Washington/Ankara. Als Recep Tayyip Erdogan im April 2017 das von ihm angestrebte Verfassungsreferendum gewann, war Donald Trump der einzige westliche Staatschef, der dem türkischen Präsidenten gratulierte. Der US-Präsident griff damals sogar zum Telefonhörer, um seine Glückwünsche persönlich zu übermitteln, anstatt wie gewöhnlich ein paar Twitter-Nachrichten abzusetzen.

Zweieinhalb Jahre später ist von den türkischen Hoffnungen, dass mit dem neuen Mann im Weißen Haus alles einfacher und besser werden würde als mit Trumps Amtsvorgänger Barack Obama, allerdings kaum noch etwas übrig. Denn wenn Erdogan Trump am Mittwoch in Washington einen Besuch abstattet, kommen zwar zwei Männer zusammen, die einander auf persönlicher Ebene offenbar gut verstehen und die den jeweils anderen als starken Führer wertschätzen. Gleichzeitig wird das Treffen aber von den zahlreichen Konflikten überschattet, die die beiden Nato-Partnerstaaten beschäftigen.

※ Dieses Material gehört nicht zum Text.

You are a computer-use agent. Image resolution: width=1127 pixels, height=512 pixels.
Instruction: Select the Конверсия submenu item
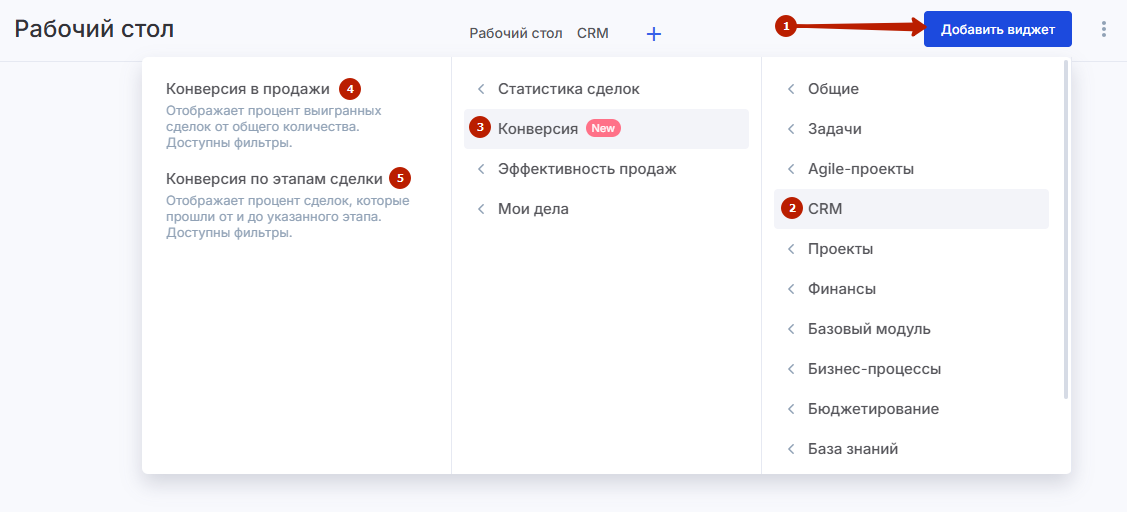click(606, 129)
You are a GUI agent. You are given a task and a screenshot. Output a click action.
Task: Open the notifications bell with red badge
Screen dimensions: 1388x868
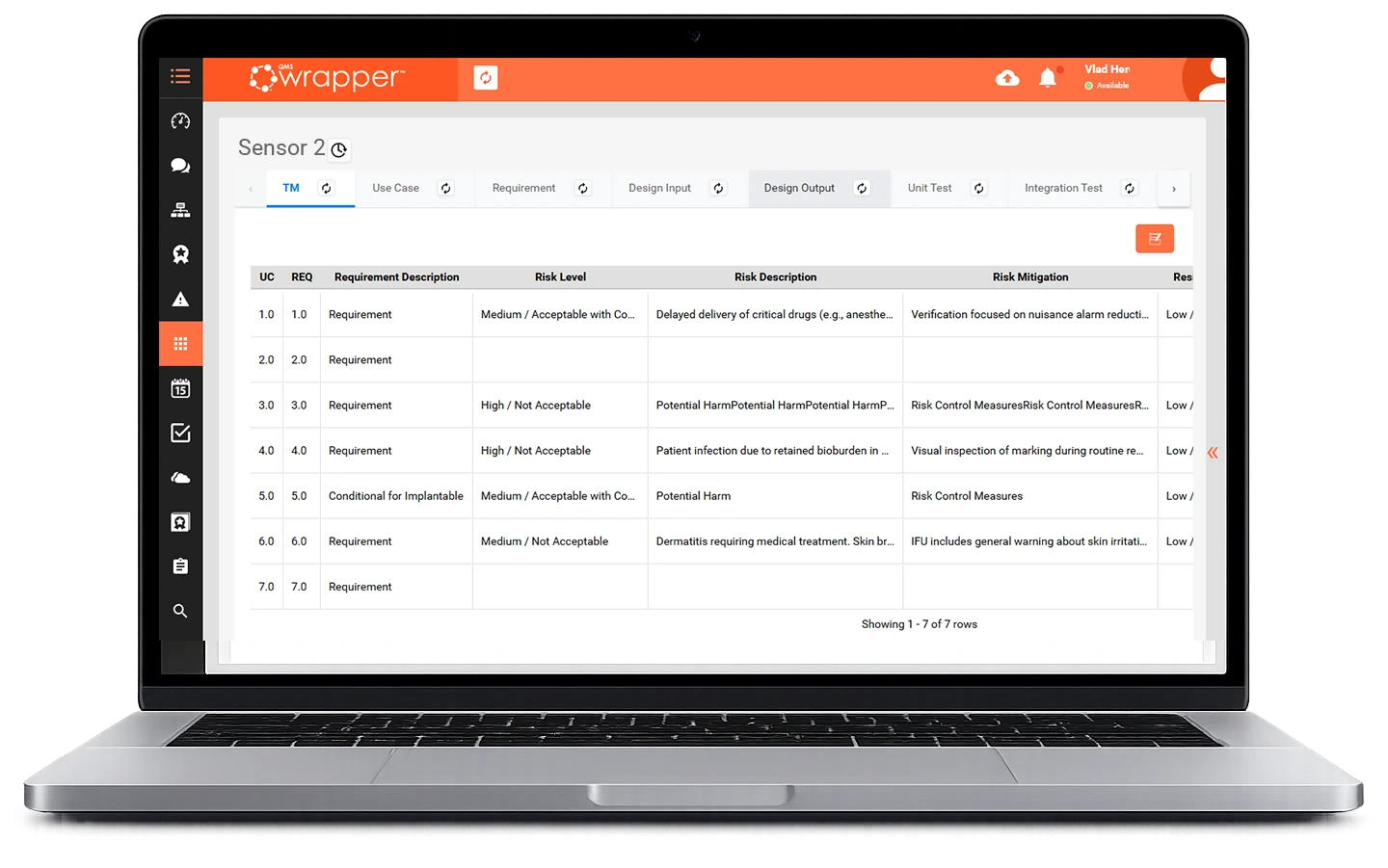[x=1049, y=77]
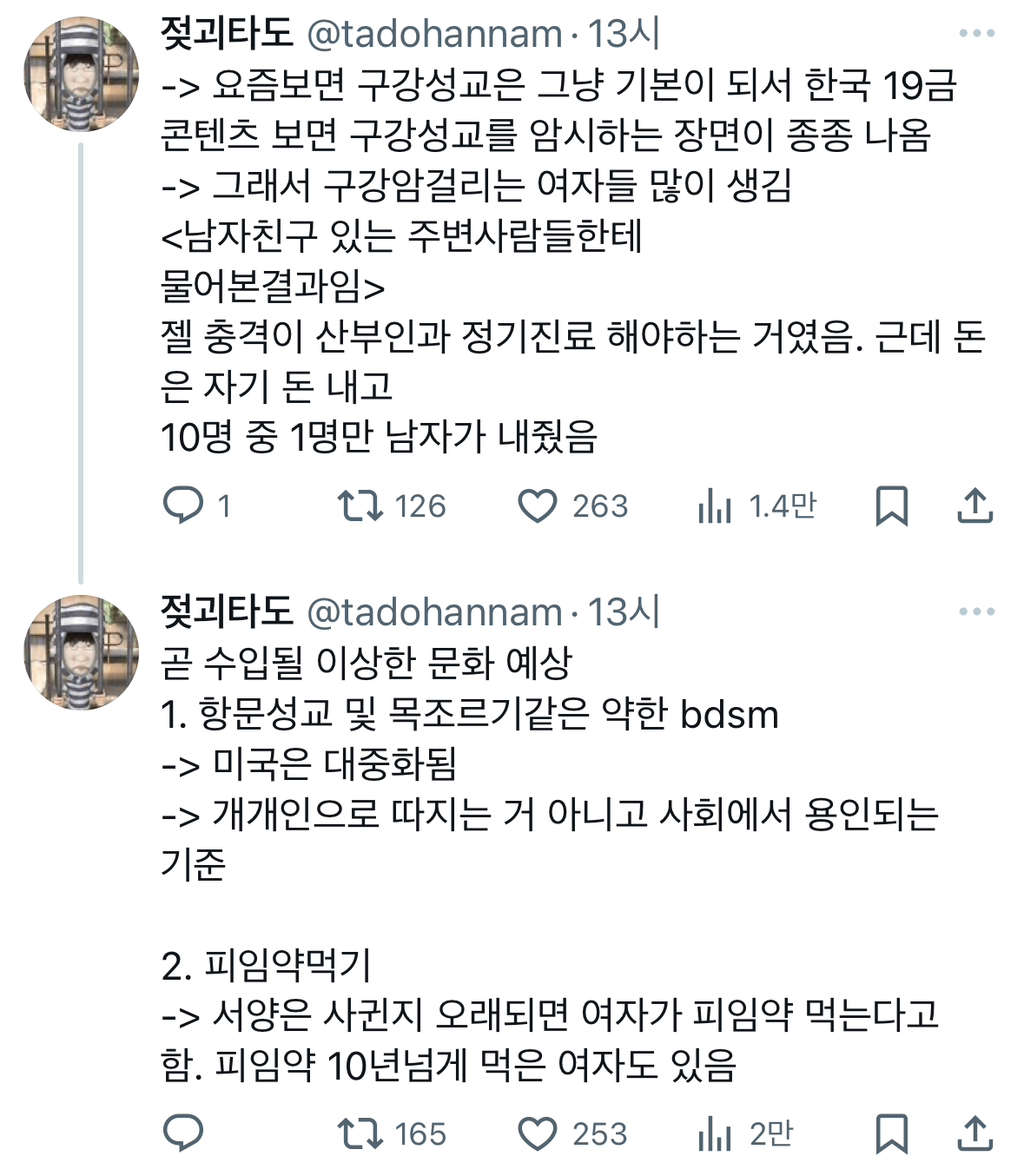
Task: Open @tadohannam handle in second tweet
Action: coord(432,612)
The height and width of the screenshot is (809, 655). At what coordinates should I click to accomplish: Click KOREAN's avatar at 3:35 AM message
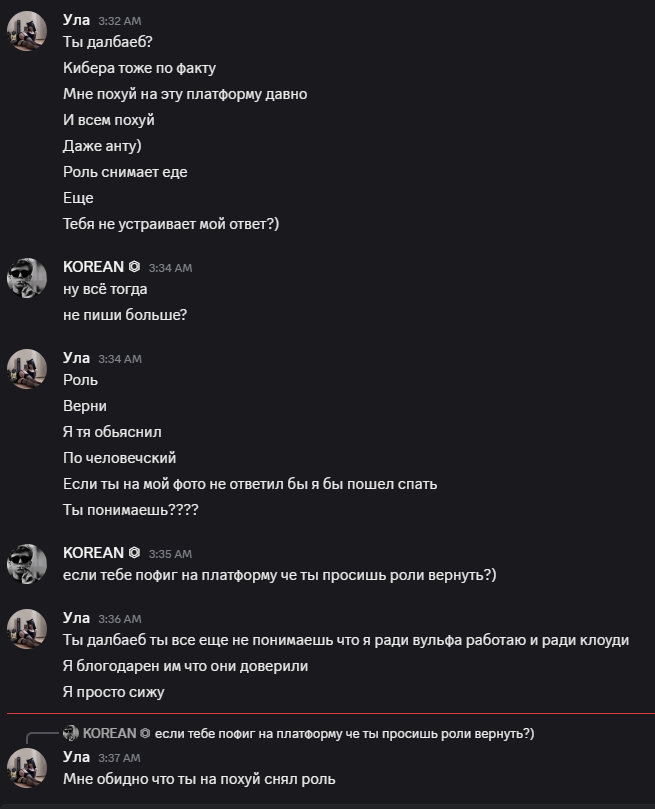coord(27,564)
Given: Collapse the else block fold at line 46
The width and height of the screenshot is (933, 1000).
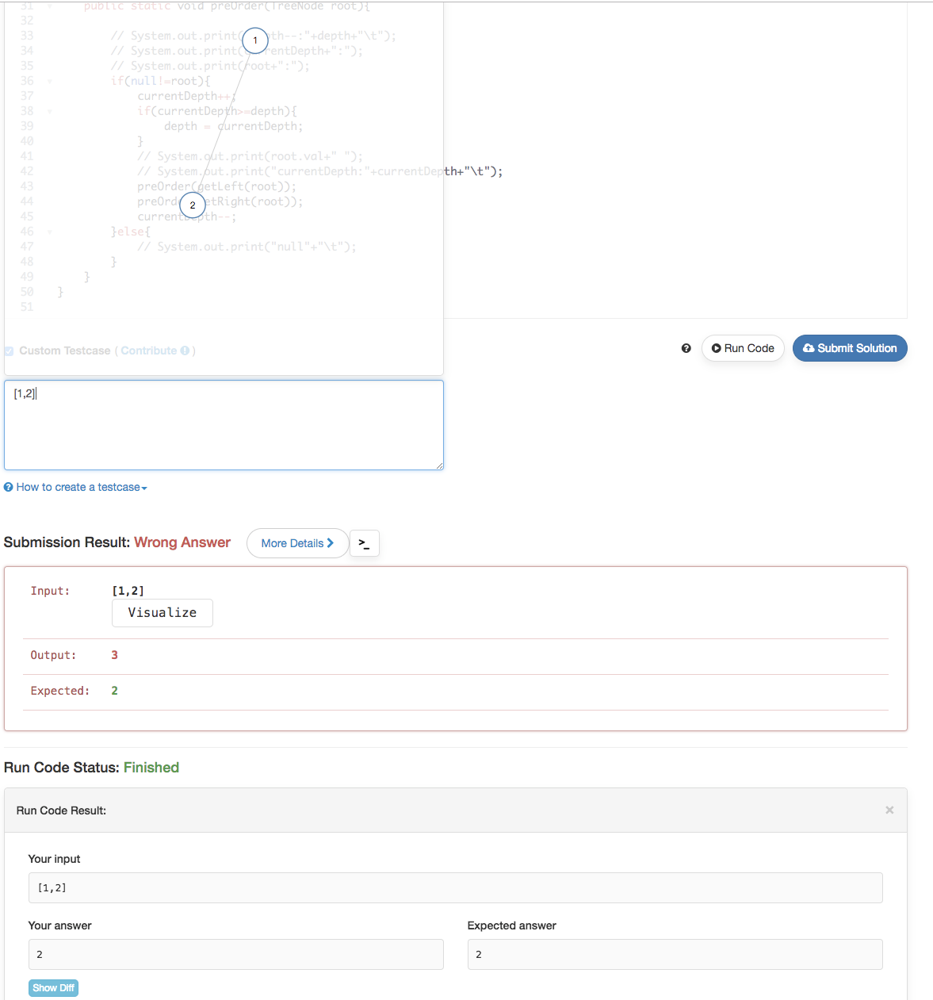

So hat Trump im vergangenen Monat mit dem überraschenden Rückzugsbefehl für die US-Truppen Erdogan gewissermaßen grünes Licht für die türkische Invasion im Nordosten Syriens gegeben. In der Folge kamen aus den USA aber höchst widersprüchliche Signale. Als Reaktion auf den türkischen Vorstoß brachte das US-Repräsentantenhaus ein umfangreiches Sanktionspaket auf den Weg und auch der Präsident änderte nach der massiven Kritik aus den Reihen seiner Republikaner deutlich die Tonlage. Sollte sich die Türkei "inhuman" gegenüber den Kurden verhalten, werde er die türkische Wirtschaft "total zerstören", drohte Trump mit Verweis auf die für die Türkei verheernden Sanktionen, die die Vereinigten Staaten im Sommer 2018 im Zusammenhang mit der Inhaftierung des US-Pastors Andrew Brunson verhängt hatte.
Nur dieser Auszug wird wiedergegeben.